* [Exercise goal]:
Filter the entries below, copying each line that contains the string "icon".

* [Source material]:
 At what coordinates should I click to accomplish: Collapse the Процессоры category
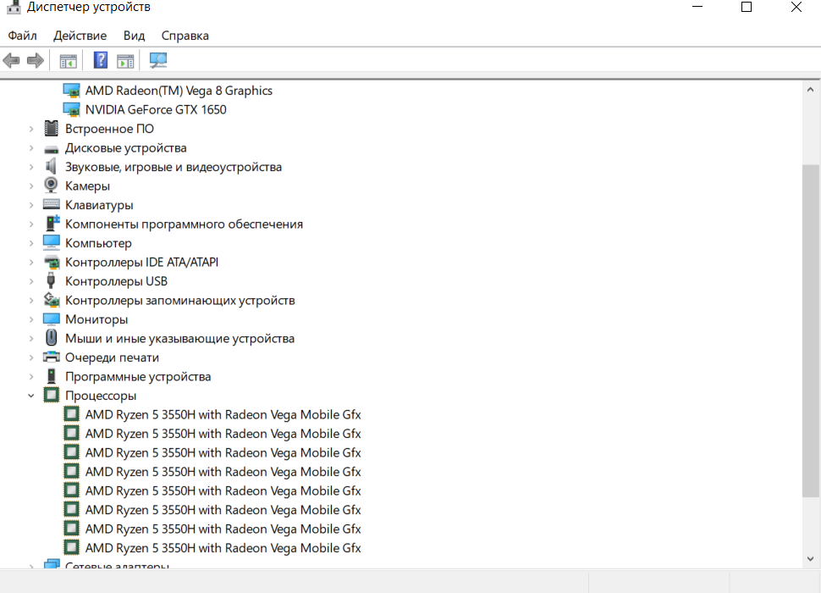(x=31, y=396)
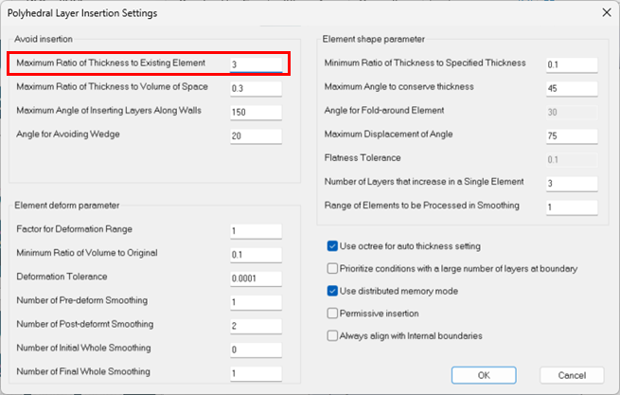Disable Use distributed memory mode checkbox
The height and width of the screenshot is (395, 620).
coord(332,291)
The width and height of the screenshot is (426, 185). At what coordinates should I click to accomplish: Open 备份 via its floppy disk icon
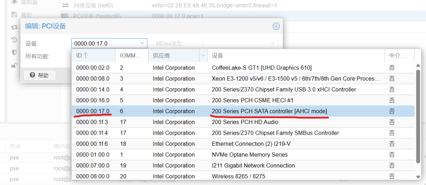[14, 15]
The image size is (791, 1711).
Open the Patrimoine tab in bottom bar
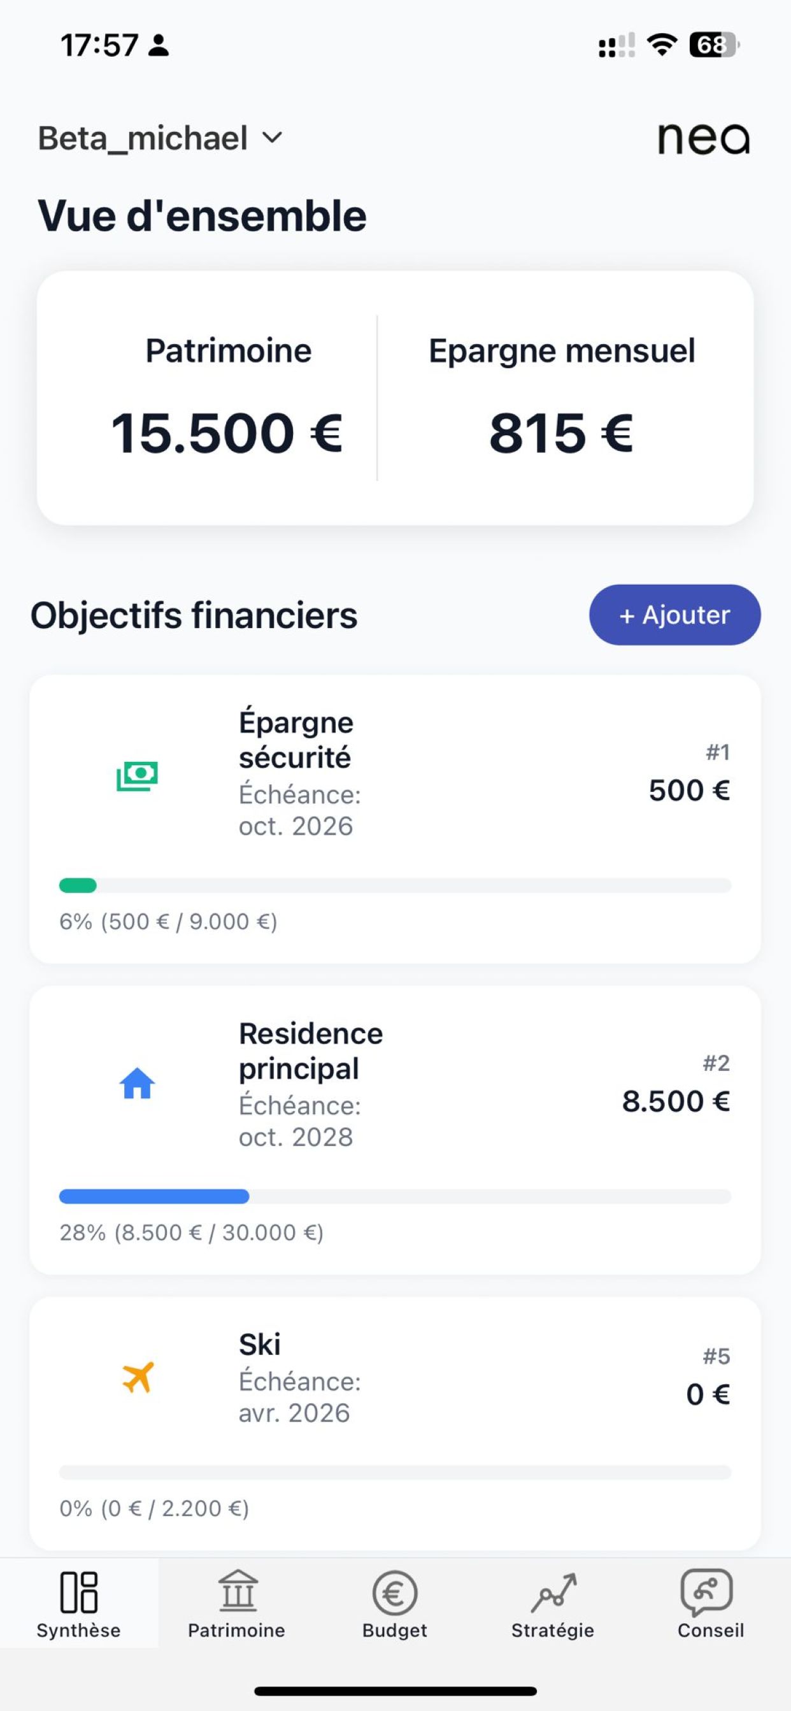236,1604
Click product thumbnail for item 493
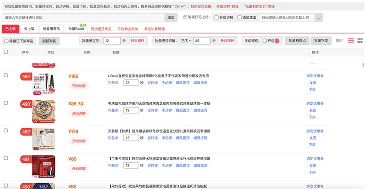This screenshot has height=189, width=366. click(44, 112)
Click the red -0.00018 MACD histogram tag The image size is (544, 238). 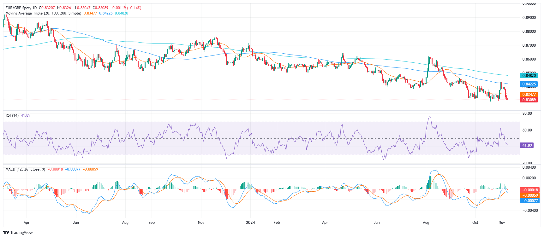530,190
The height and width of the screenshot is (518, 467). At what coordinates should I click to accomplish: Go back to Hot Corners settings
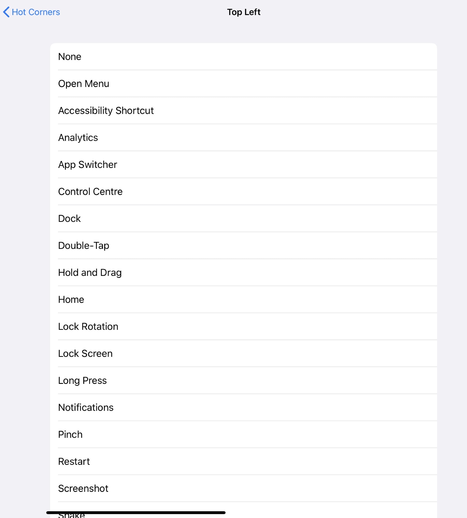click(x=31, y=12)
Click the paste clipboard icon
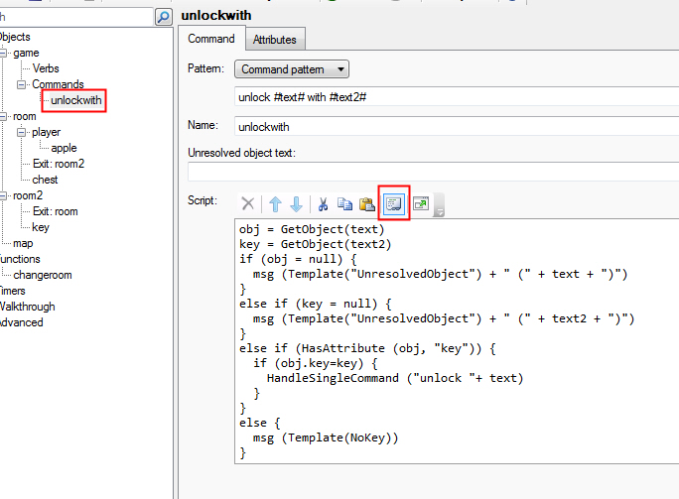 pos(366,203)

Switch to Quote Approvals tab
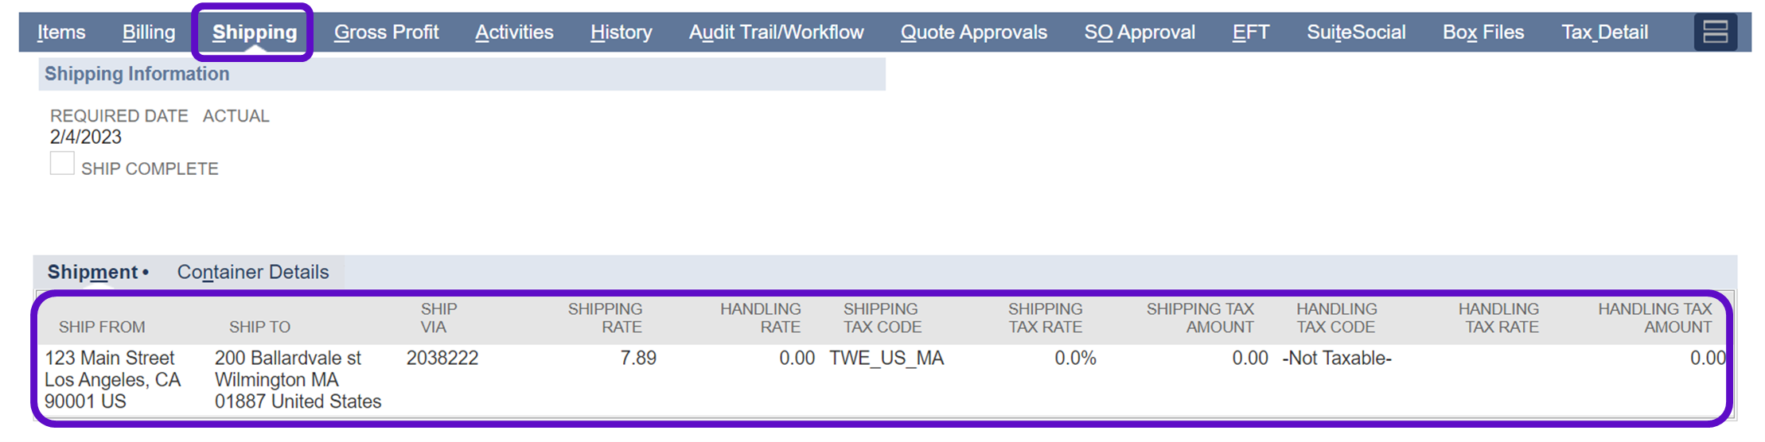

* [Result]:
The width and height of the screenshot is (426, 185). At what coordinates should I click to accomplish: Open 备份 via its floppy disk icon
Click the paste clipboard icon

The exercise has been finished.